■ **Problem to work on**
Go line by line through the entries and show those that hold the string "agent".
—————
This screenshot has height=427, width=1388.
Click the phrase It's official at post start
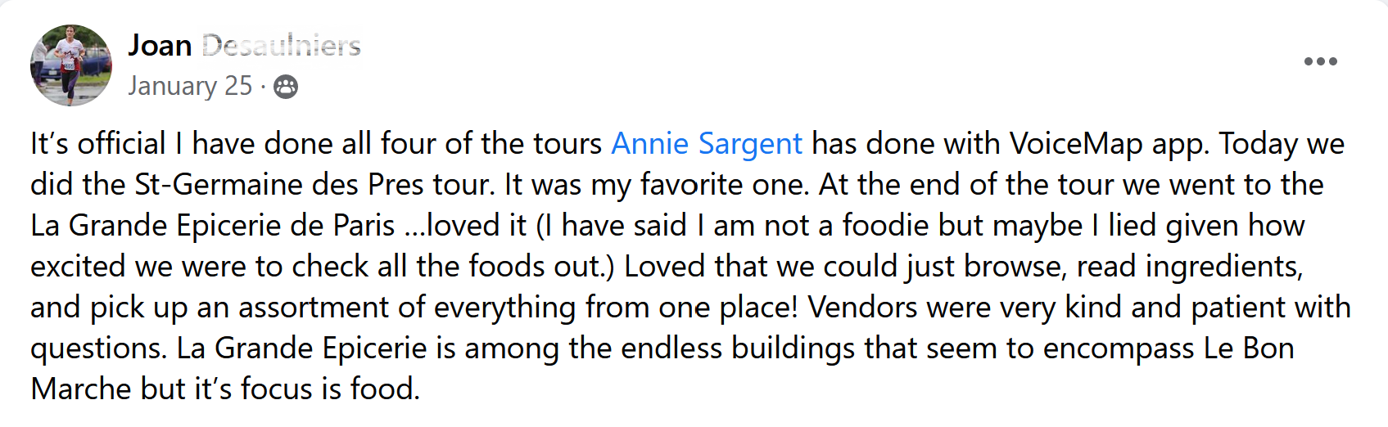98,143
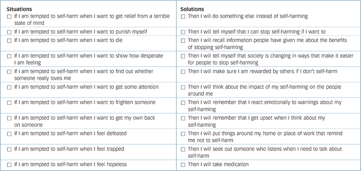Viewport: 361px width, 171px height.
Task: Click the Situations column header
Action: click(20, 9)
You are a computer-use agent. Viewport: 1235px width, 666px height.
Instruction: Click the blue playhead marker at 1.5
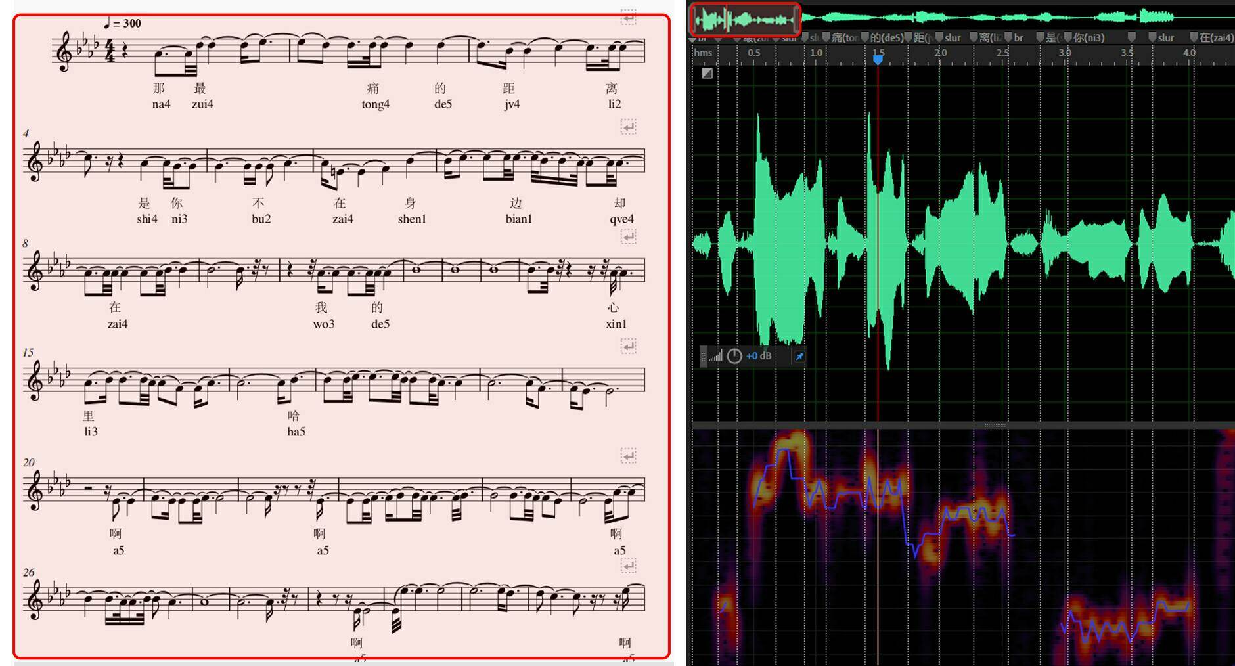(878, 59)
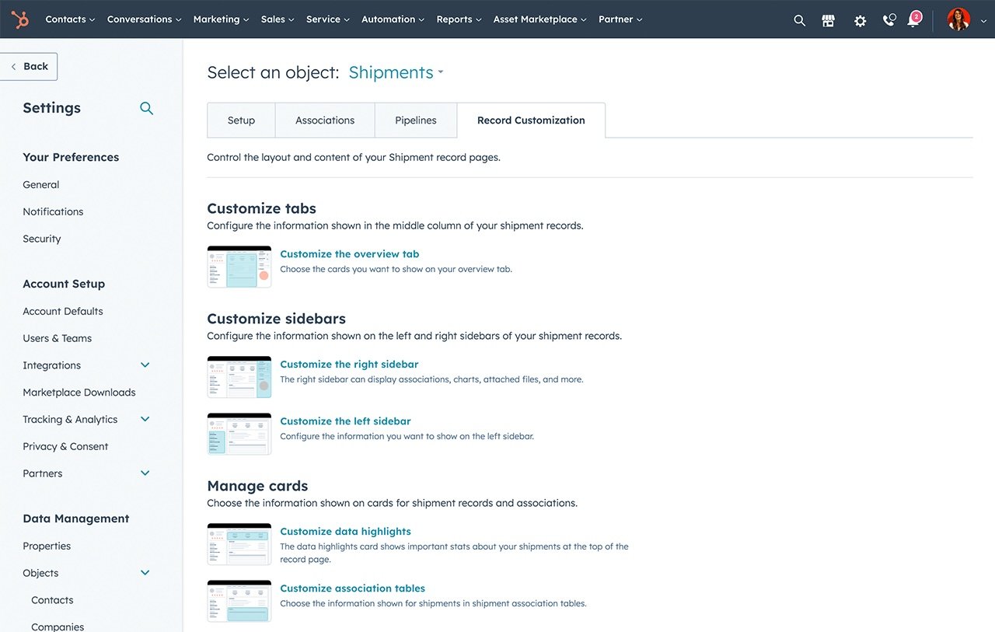
Task: Switch to the Pipelines tab
Action: [x=415, y=120]
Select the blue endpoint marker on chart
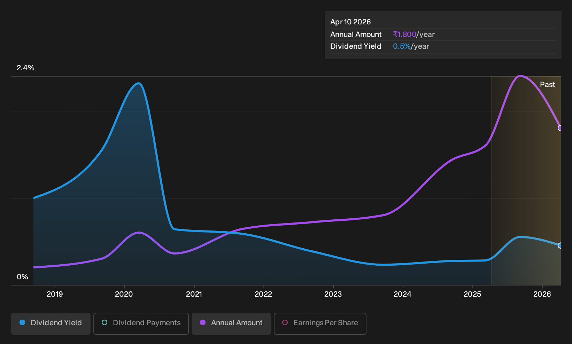 click(x=560, y=245)
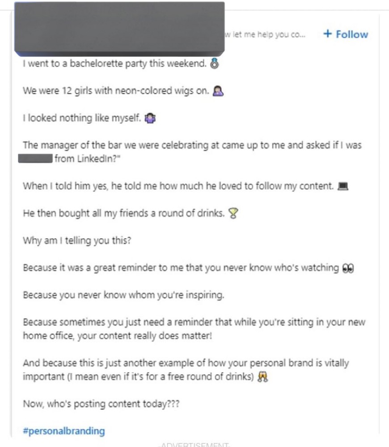Click the 'I looked nothing like myself' text
The image size is (389, 447).
click(x=82, y=119)
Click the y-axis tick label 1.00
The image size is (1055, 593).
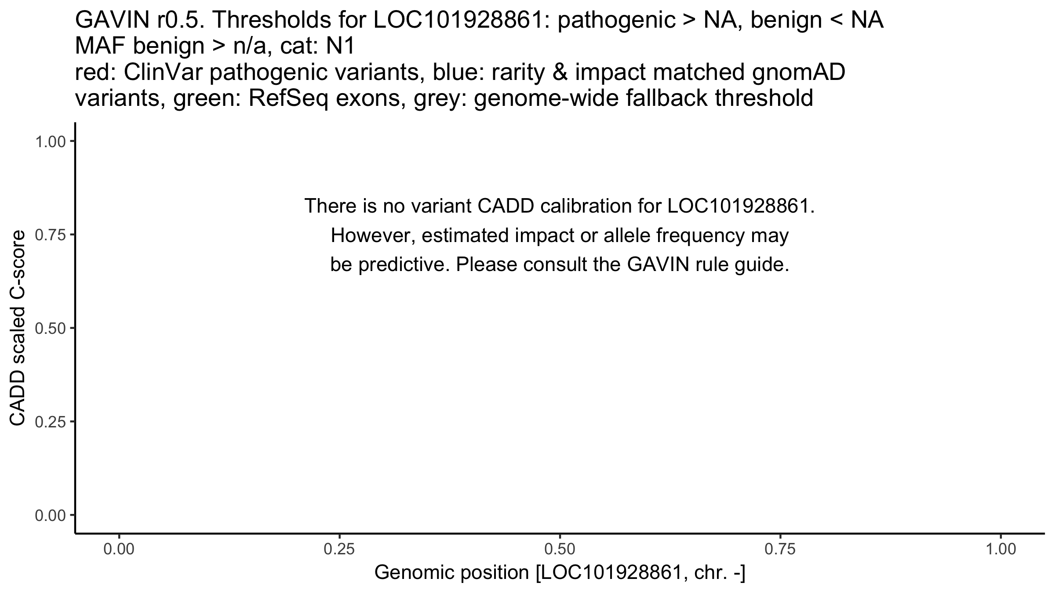click(50, 141)
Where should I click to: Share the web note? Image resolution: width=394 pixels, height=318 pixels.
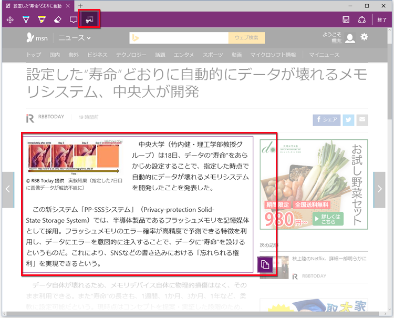click(361, 20)
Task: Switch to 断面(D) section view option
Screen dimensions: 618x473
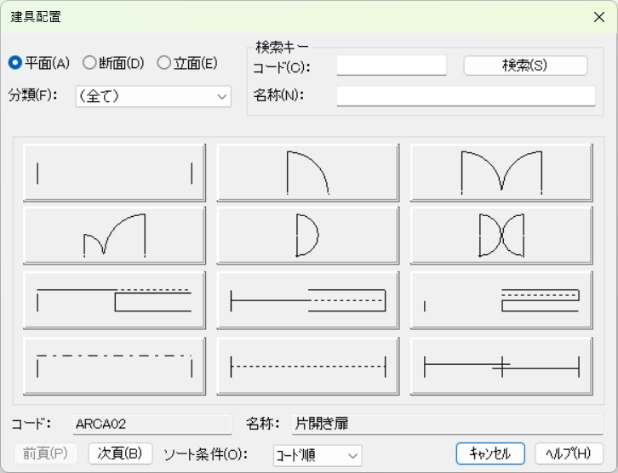Action: [89, 62]
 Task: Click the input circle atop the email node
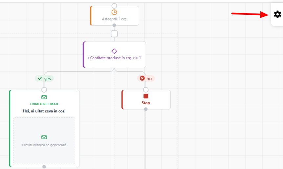(x=44, y=90)
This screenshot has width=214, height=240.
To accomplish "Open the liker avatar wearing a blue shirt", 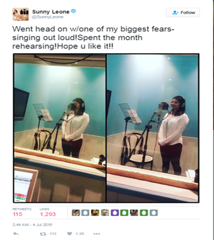I will click(105, 213).
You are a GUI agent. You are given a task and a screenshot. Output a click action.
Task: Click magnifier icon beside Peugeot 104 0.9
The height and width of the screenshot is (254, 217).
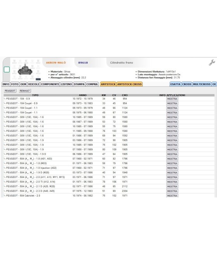5,98
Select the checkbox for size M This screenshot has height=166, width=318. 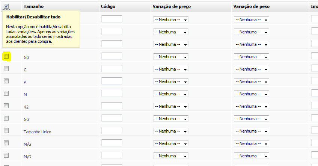6,94
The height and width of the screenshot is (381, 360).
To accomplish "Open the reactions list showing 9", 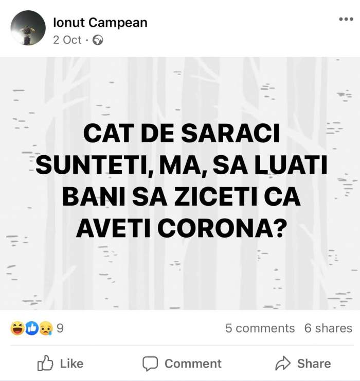I will click(60, 328).
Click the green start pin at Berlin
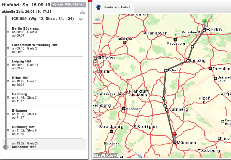 tap(204, 21)
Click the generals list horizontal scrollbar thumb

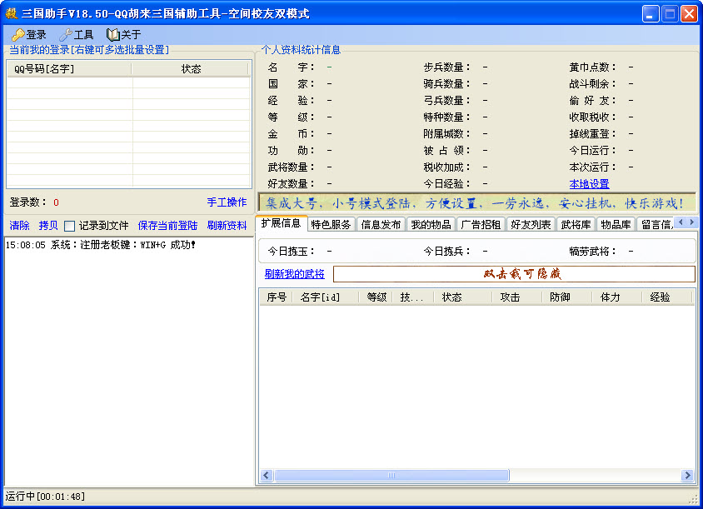pyautogui.click(x=391, y=476)
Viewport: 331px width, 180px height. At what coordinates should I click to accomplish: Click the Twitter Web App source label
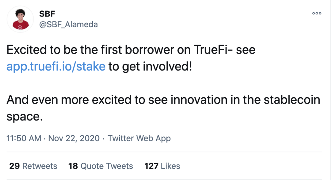[x=139, y=138]
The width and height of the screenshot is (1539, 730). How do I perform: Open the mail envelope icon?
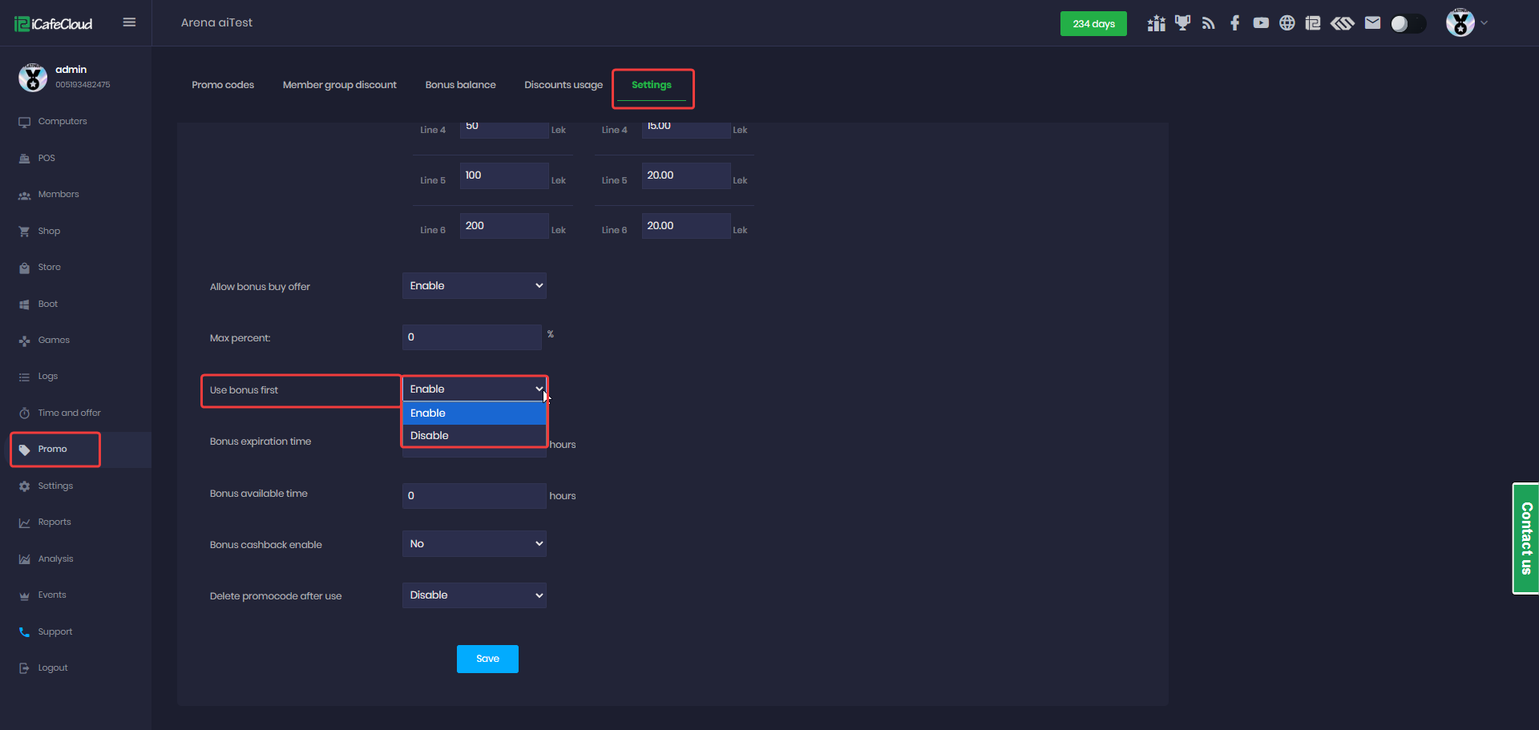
—————
■ **Output of the task**
You are a computer-use agent. Viewport: 1235px width, 666px height.
You are a GUI agent. You are given a task and a screenshot. Output a click action.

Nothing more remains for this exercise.